CAROLINE WOZNIACKI: Great fun! We love waiting! Not really
Q: Are you concerned about your upcoming schedule, and the delays here?
CAROLINE WOZNIACKI: I am playing in New Haven and I have a bye in the first round. I will not play before Wednesday. I always like playing bye.
VICTORIA AZARENKA: It’s the best opponent.
Q. All of this waiting, going on, getting off, waiting. I don’t know how much anxiety or nerves this creates. It’s not like this is U.S. Open, or anything. Do you get kind of emotionally ready and then on edge, up and then down again?
CAROLINE WOZNIACKI: Of course, we want to win. It doesn’t matter if it is the U.S. Open, or… this is a big tournament for us as well and we want to do well and we want to win. We want to be mentally ready. And when it rains, you look at the radar and you look to see whether it will be a lot of rain. After that you try to relax a bit and try to put the intensity down, relax, and when you see the sky opening up a bit… you prepare…
VICTORIA AZARENKA: (Imitating snoring sounds, followed by laughter)
CAROLINE WOZNIACKI: You know, I am going to pretend that I didn’t hear that! (laughter) Can you believe we are staying in the same hotel in New York? And I have to put up with this? (laughter) Every single day? And actually, she is the one who was late for the press conference because she could not put the balls in the pool table.

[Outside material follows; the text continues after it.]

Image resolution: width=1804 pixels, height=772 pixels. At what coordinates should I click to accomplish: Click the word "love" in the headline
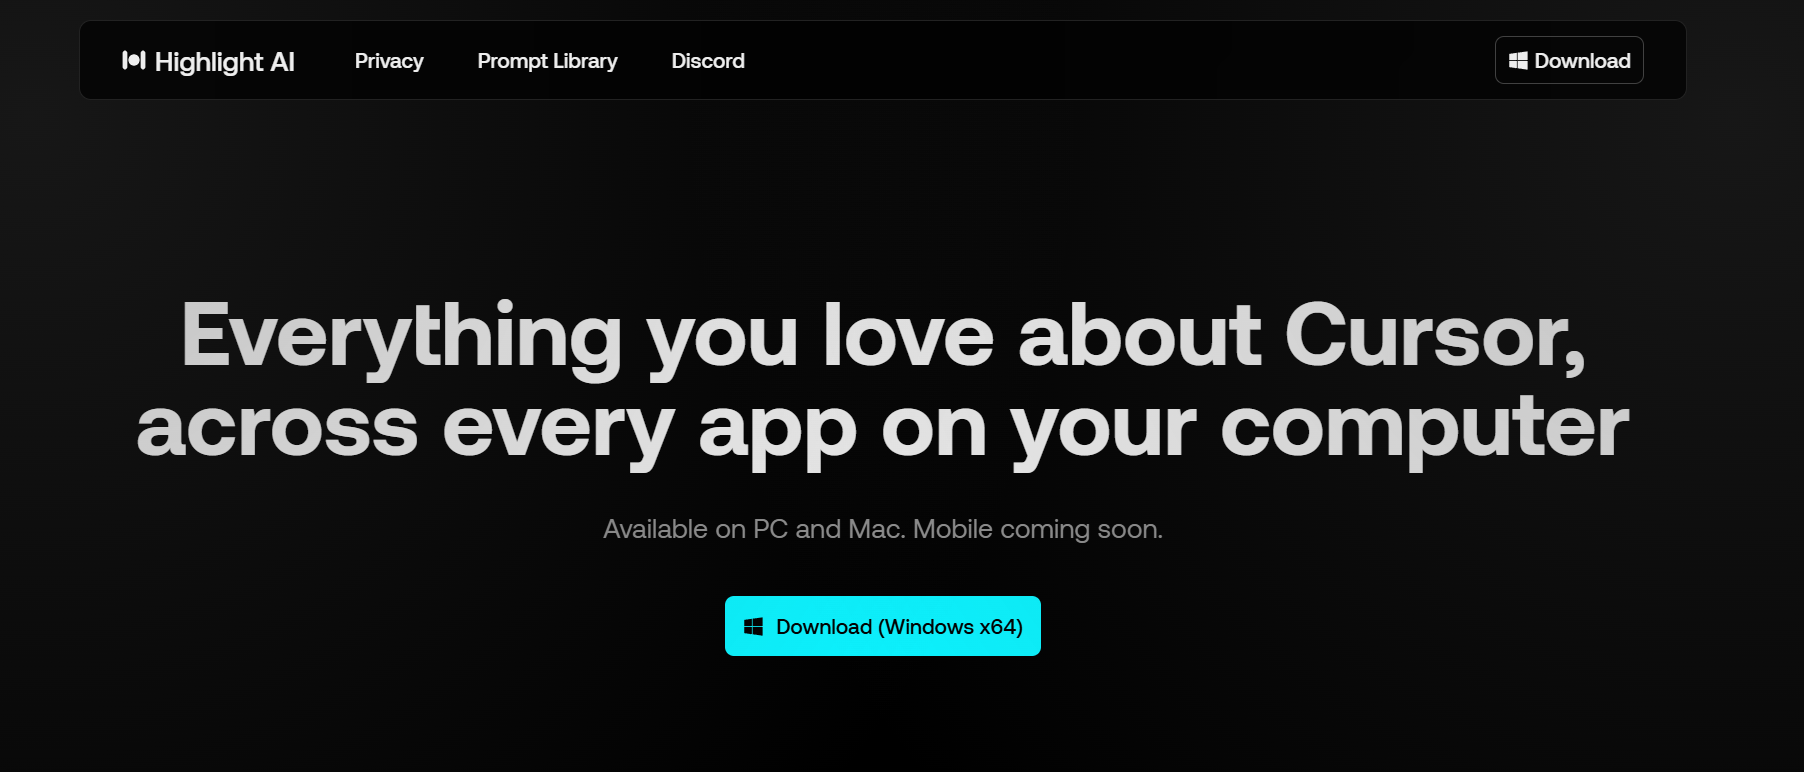908,337
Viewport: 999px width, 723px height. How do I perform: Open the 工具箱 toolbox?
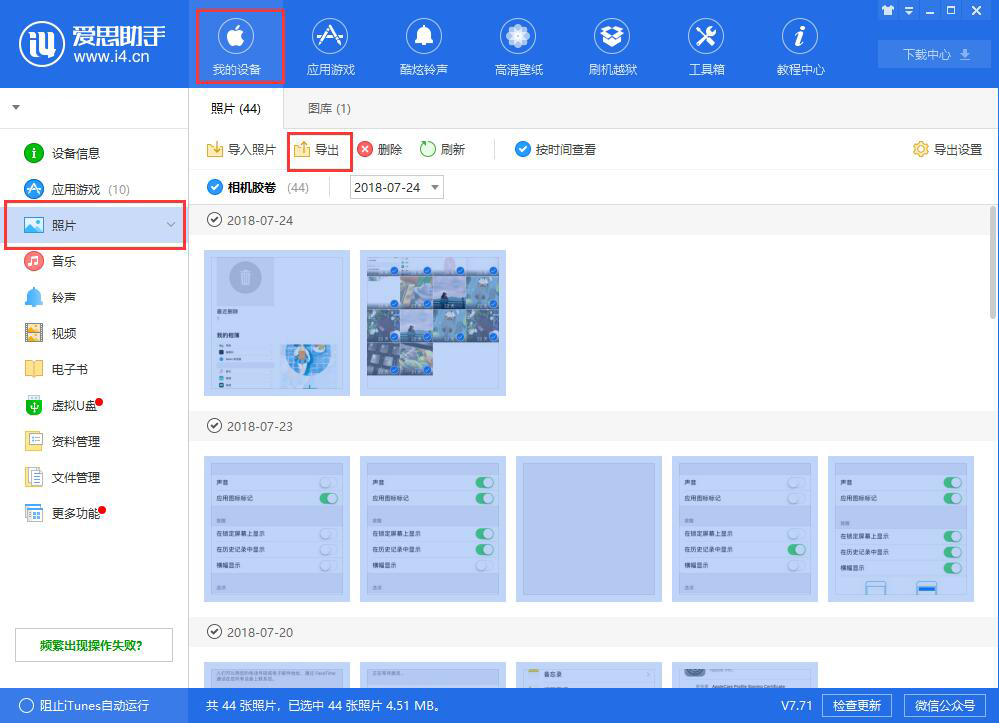pyautogui.click(x=705, y=44)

VICTORIA AZARENKA: Yeah, but I won in the end.
Q. So the plan is if it rains tomorrow, they have to decide whether to play Tuesday or split all the money into the points.
CAROLINE WOZNIACKI: Can they do that? Really? Can we play poker or something? (laughter) We can put all the prize money into a poker tournament.
VICTORIA AZARENKA: Rain, please, rain! (laughter)
Q. Would you play on Tuesday?
CAROLINE WOZNIACKI: We haven’t thought about that yet. Hopefully tomorrow we will have good weather and finish the tournament.
VICTORIA AZARENKA: Yeah. (laughter)
CAROLINE WOZNIACKI: Vickie is already thinking. I can see that. It just takes a while. (laughter)
VICTORIA AZARENKA: Yeah. (laughter) You just said so much that I don’t know what to add.
All I have to say to that is: STOP MAKING ME LIKE YOU, KAROLINA.
Here is an interview with WTA CEO Stacy Allaster. I picked out the most interesting answers, but you can read the full interview at macleans.ca.
Q: What’s the most challenging aspect of running the WTA?
A: Probably that it’s a very political sport, and we’re fragmented. You have the WTA, the men’s governing body, the four Grand Slams that are each independent, the International Tennis Federation—seven independent organizations trying to govern the sport and playing, at times, on the same stage.
Q: So each one is jockeying for position?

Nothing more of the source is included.